Shutterstock / New Africa
Phishing is a specific type of cyberattack used to gain access to sensitive data like addresses, personal information, passwords, login credentials and banking details. In it, people are contacted by email, text message or telephone and tricked into handing details or money over.
The term phishing dates back at least 25 years to the days when AOL was a big internet service provider. Some users would pretend to be AOL staff in chatrooms and trick other users into sharing passwords and credit card numbers. This was sometimes referred to as fishing for information.
The first use of the term phishing seems to be from a hacker called Koceilah Rekouche, who developed an automated tool for tricking users in 1995. As a nod to the existing term phreaking, which related to people who played with, reverse engineered and hacked the telephone network, he called this automated fishing, phishing.
What does the attacker get out of phishing?
Money. Or access to your email to spread further attacks. Once cybercriminals have access to your email they can send emails from your address to your contacts to trick them. When it comes to more advanced phishing attacks, the rewards can be massive.
One attacker used phone calls and emails, pretending to be a senior member of staff at a company selling healthcare products, to trick a finance department into making bank transfers of £18.5 million to accounts in Hong Kong, China and Tunisia.
Phishing is already the most prevalent cybercrime, and becoming increasingly more common and sophisticated. In 2020, the FBI recorded 241,342 phishing cases, more than twice as many as the next most common cybercrime. When you consider how many unsuccessful attempts are made for every successful one and scale the number up globally, you can see the vast scale of the problem.
What are the different types of phishing attack?
Often phishing attempts will be a crude, scattergun effort that spams hundreds of thousands of people with emails in order to trick only the most gullible. But there are also more targeted versions called spearphishing attacks. These may involve the cyberattackers doing some research about an individual or a company in order to make their messages more believable. You may receive an email from your boss asking for log-in details, for instance, but the address is faked. In some cases it could even come from the real email address, if that has already been compromised.
These emails may also send you to a malicious website via a link that is either a faked version of a well-known website or a real website that has been compromised. This website will then ask you to log in and will steal your username and password, or request some other sensitive information or perhaps even request a payment for goods or services that will never be provided.
At the higher end, phishing will involve very sophisticated social engineering attacks that involve lots of research, phone calls, emails and other fakery designed to trick individuals or companies out of extremely valuable information or large amounts of money.
How to prevent phishing?
For software makers, tech support and IT departments, stopping phishers is a constant cat-and-mouse game. Every time a way is invented to put up new defensive hurdles, the phishers learn a way to jump over them. Email spam filters that look for suspicious bits of text are sidestepped by including text as images, and so on.
The main way is to be aware and cautious. There are numerous tricks employed by attackers, such as registering domain names that are deliberately designed to confuse. You can change Latin letters in well-known website names to visually identical but technically different Cyrillic letters.
The National Cyber Security Centre in the UK says that phishing emails are getting harder to spot, and some will still get past even the most observant users. It publishes a detailed guide to avoiding attacks that includes tips like turning on two-factor authentication (2FA) on your important accounts such as email. This means that even if an attacker knows your passwords, they still won’t be able to access that account.
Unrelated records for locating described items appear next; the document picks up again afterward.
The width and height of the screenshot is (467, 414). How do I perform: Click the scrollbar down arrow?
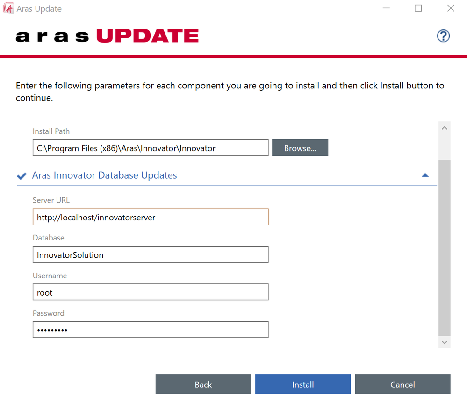(x=444, y=342)
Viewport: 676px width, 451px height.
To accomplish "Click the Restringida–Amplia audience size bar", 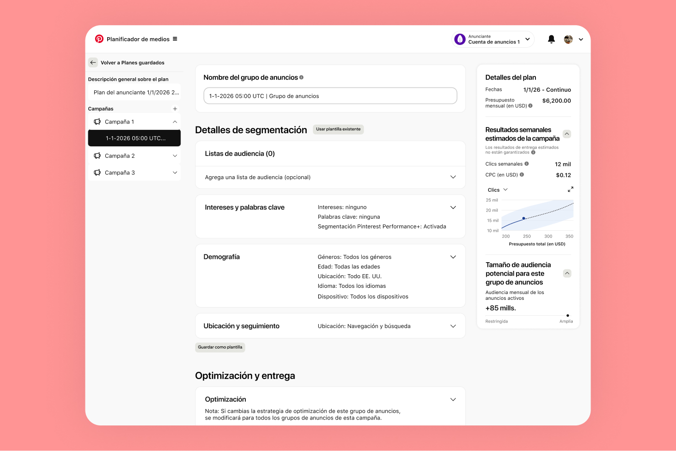I will click(x=528, y=316).
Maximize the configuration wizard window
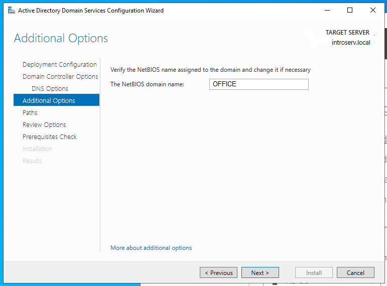Viewport: 387px width, 286px height. click(350, 10)
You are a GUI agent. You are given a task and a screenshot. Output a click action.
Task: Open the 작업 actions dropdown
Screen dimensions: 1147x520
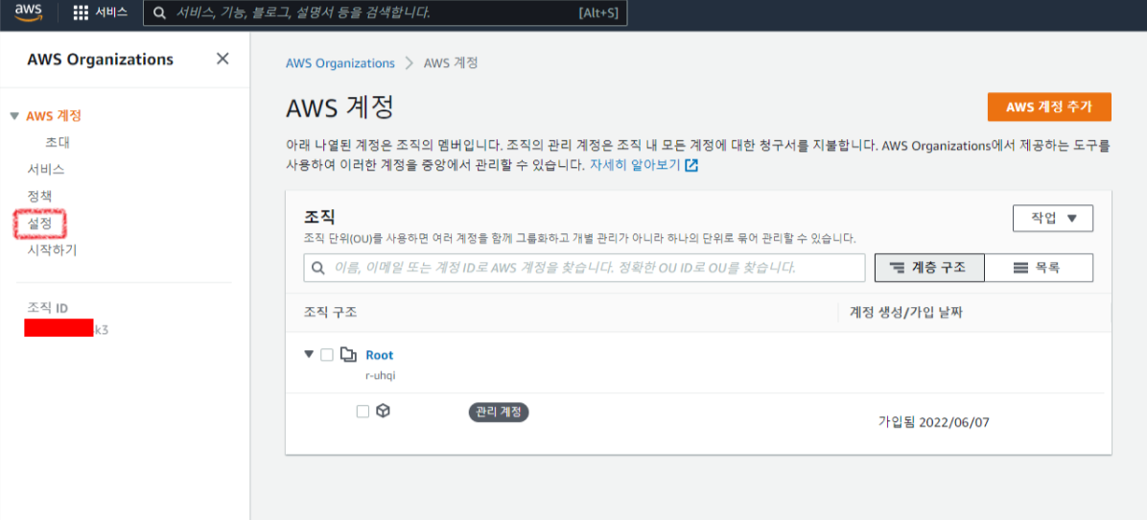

You should also be wary of emails that refer to you as “valued customer”, “friend”, or “colleague” rather than your name, it could be a sign of crude, mass-broadcast spam. Likewise, poor spelling and grammar, or low-quality graphics from large companies should be a warning sign. Emails with a sense of urgency, demanding a hurried response and asking for money or data should be treated with caution. Whenever possible, you should verify them through another medium before taking action.